▶ **QUESTIONS TO ANSWER**:
[a] Return the part of the passage on U-Net image restoration starting at "Figure 14 shows that" and ending at "with apparent images.".
[b] In the passage on U-Net image restoration, how does the error value for 100 illuminations compare with the error value for 10,000 illuminations?

===== PASSAGE

U-Net was trained to restore the reconstructed image. Learning curves of U-Net for 10,000 illuminations and 100 illuminations in single-pixel-imaging using apparent images are shown in Fig. 12, and restoration result of random pattern and apparent image are shown in Fig. 13. SSIM values of the restored image using single-pixel-imaging with random patterns and the restored image of single-pixel-imaging with apparent images are shown in Fig. 14.

Fig. 12

Learning curves of U-Net for 10,000 illuminations and 100 illuminations in single-pixel imaging using apparent images

Fig. 13

Restoration result of a random pattern and b apparent image

Fig. 14

SSIM value for restored image of a random pattern and b apparent image

Figure 12 shows that the error value converges to a small value when the number of illuminations is set to 10,000. As the number of illuminations decreases, the error value gradually increases, and the error value for 100 illuminations is about ten times larger than that for 10,000 illuminations.

Figure 13 shows that the effect of the apparent image was removed by the U-Net restored image. In addition, it was confirmed that the gestures in the reconstructed image could be restored when the number of illuminations was 500 or more, but the reconstructed image could not be completely restored when the number of illuminations was 100.

Figure 14 shows that there is no difference in SSIM values between the restored image of single-pixel-imaging with random patterns and the restored image of single-pixel-imaging with apparent images.

==========
===== INFORMATION SHOWN

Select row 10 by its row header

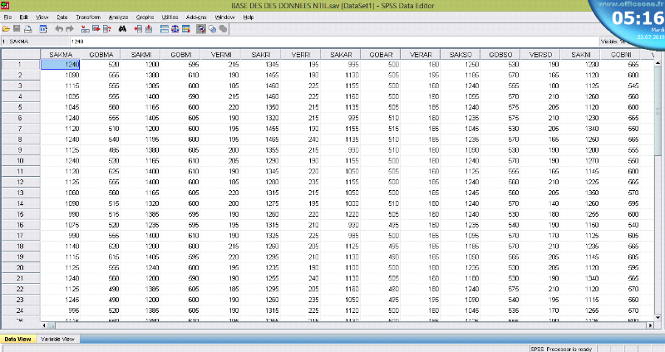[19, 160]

==========
===== INFORMATION SHOWN

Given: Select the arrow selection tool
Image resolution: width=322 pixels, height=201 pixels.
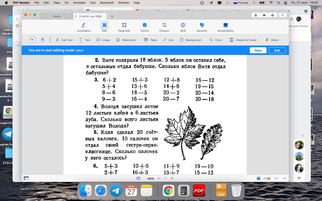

==========
===== INFORMATION SHOWN

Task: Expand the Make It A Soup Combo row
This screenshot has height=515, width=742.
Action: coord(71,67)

==========

▶ **TASK ANSWERS**:
[a]
Figure 14 shows that there is no difference in SSIM values between the restored image of single-pixel-imaging with random patterns and the restored image of single-pixel-imaging with apparent images.

[b] It is about ten times larger.